Finanzminister Bayaz warf Stoch daraufhin »unseriöse Luftbuchungen« vor. »Wir können mit der Steuerschätzung die steuerlichen Auswirkungen des dritten Entlastungspakets gerade so stemmen«, sagte Bayaz.

Für die FDP stellte deren Fraktionschef Hans-Ulrich Rülke unter anderem die zusätzlichen Stellen in den Landesbetrieben in den Mittelpunkt seiner Kritik. Das Personal habe 2011 noch einen Umfang von 37 089 Stellen gehabt, im kommenden Jahr sei es rund ein Drittel mehr.
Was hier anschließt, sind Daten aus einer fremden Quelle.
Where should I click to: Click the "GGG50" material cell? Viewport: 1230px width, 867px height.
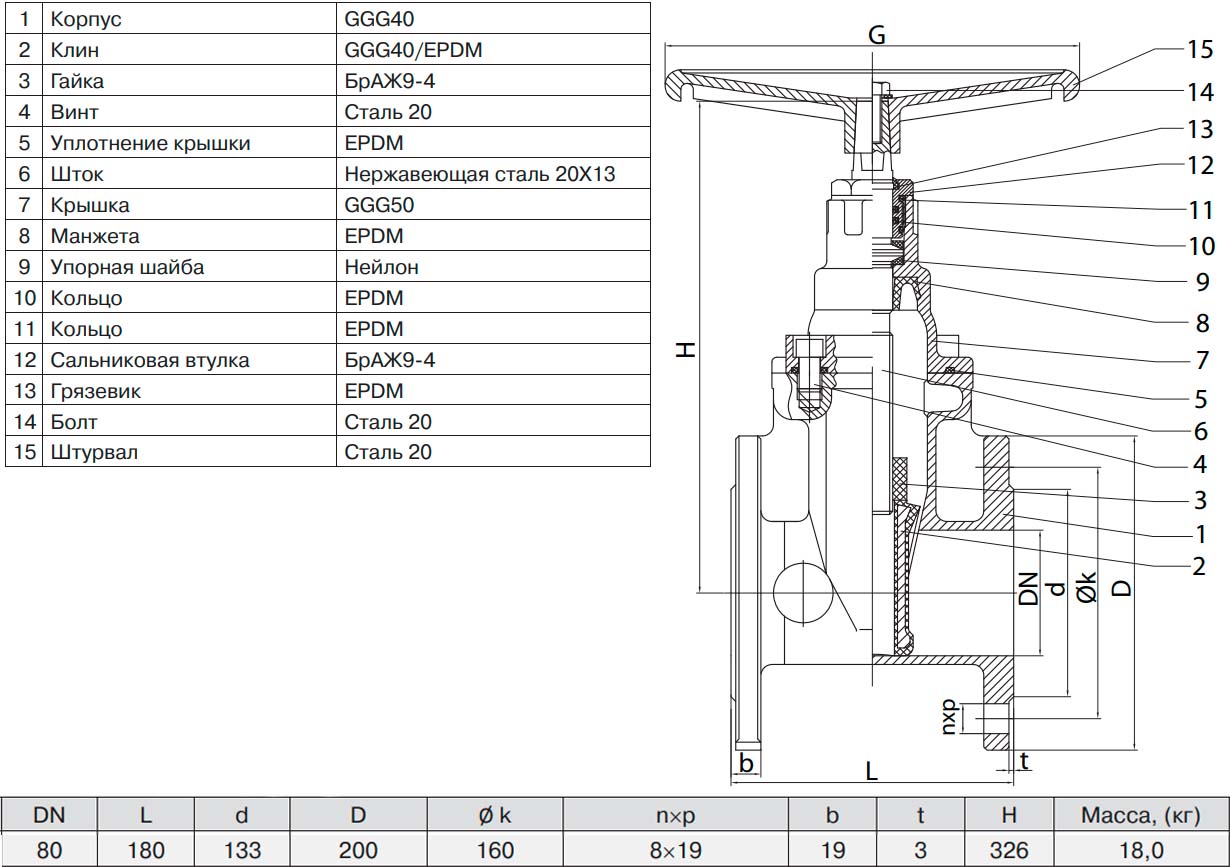(378, 205)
Besonders heftig sei die Entwicklung in den Ministerien selbst. »Leuchtendes Negativbeispiel« sei die Regierungszentrale, das Staatsministerium.
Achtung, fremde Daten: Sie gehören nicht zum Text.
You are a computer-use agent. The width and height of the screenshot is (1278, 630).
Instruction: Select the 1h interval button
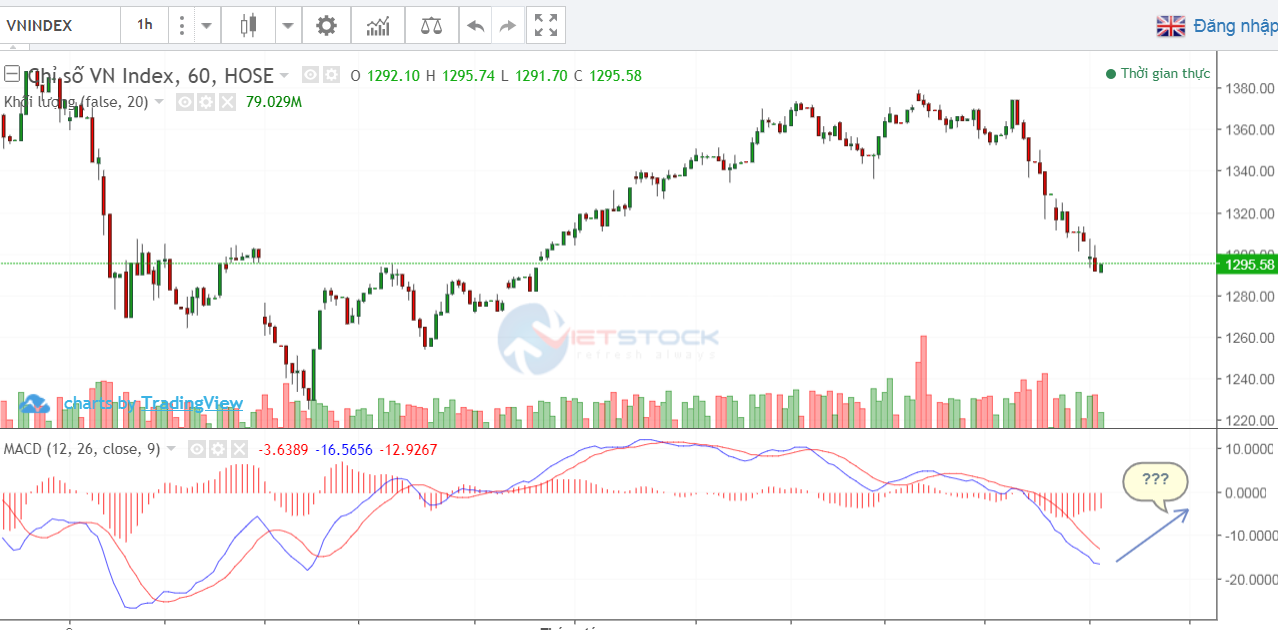(145, 26)
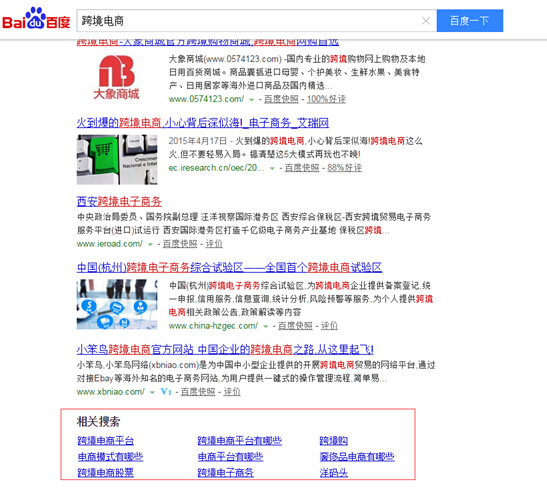
Task: Expand dropdown arrow beside www.china-hzgec.com
Action: (x=265, y=326)
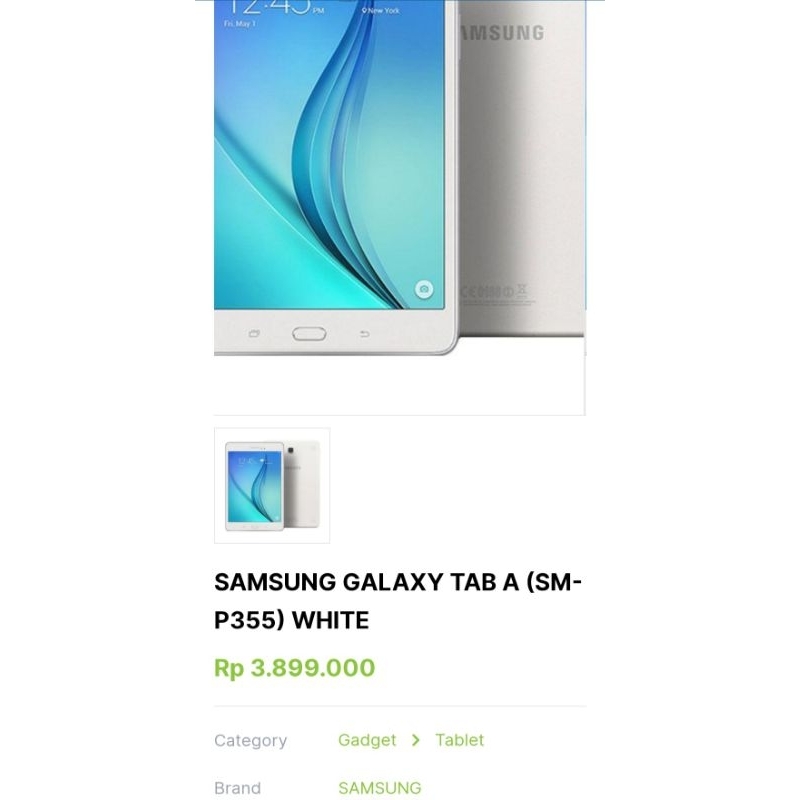Click the recent apps key on tablet bezel

[x=254, y=334]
Nach Ansicht des Steuerzahlerbunds muss die Regierung ihren Haushalt sogar in den Grundfesten überdenken. »Die Haushaltsplanungen insgesamt laufen eigentlich seit einiger Zeit in die falsche Richtung. Wir haben ein strukturelles Problem im Haushalt«, sagte Landeschef Eike Möller der Deutschen Presse-Agentur. Das Land habe immer mehr Personal aufgebaut und werde das im neuen Etat erneut tun, monierte auch er. Zwar seien einzelne Stellen gut begründet. »Aber das führt in der Summe dazu, dass der Haushalt an die Grenzen seiner Leistungsfähigkeit gerät.«

Das Land habe die Menschen auf eine Zeitenwende vorbereitet und Zumutungen angekündigt, kritisierte er. »Das hätte man dann gerne auch beim Land gesehen«, sagte er. »Eine strukturelle Neuaufstellung des Haushalts können wir aber nicht erkennen und das überrascht mich.« Möller schlägt eine Fachkommission vor, die den Haushalt durchforstet und prüft, welche Ausgaben zwingend notwendig sind und auf was in diesen strengeren Zeiten verzichtet werden kann.
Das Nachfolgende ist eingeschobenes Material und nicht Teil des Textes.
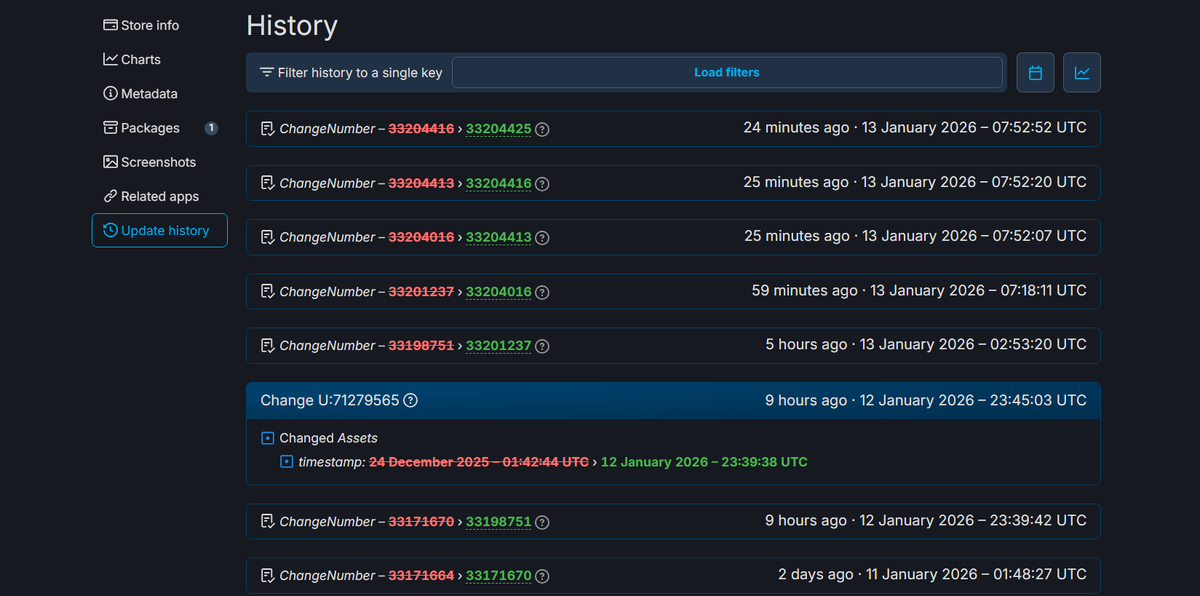Click help icon beside ChangeNumber 33171670
The image size is (1200, 596).
542,576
Für die AfD beweisen der bisherige Haushaltsentwurf und die neuen Kredite Bayaz' »fehlende Seriosität«, wie ihr Fraktionschef Bernd Gögel sagte. Prinzipien wie die Schuldenbremse gälten in Krisenzeiten offenbar nur noch wenig. »Dabei stellt sich doch die nicht unwesentliche Frage, ob nicht gerade in Zeiten der Krise der Staat durch die Einhaltung fester Regeln Handlungsfähigkeit beweisen sollte«, sagte Gögel.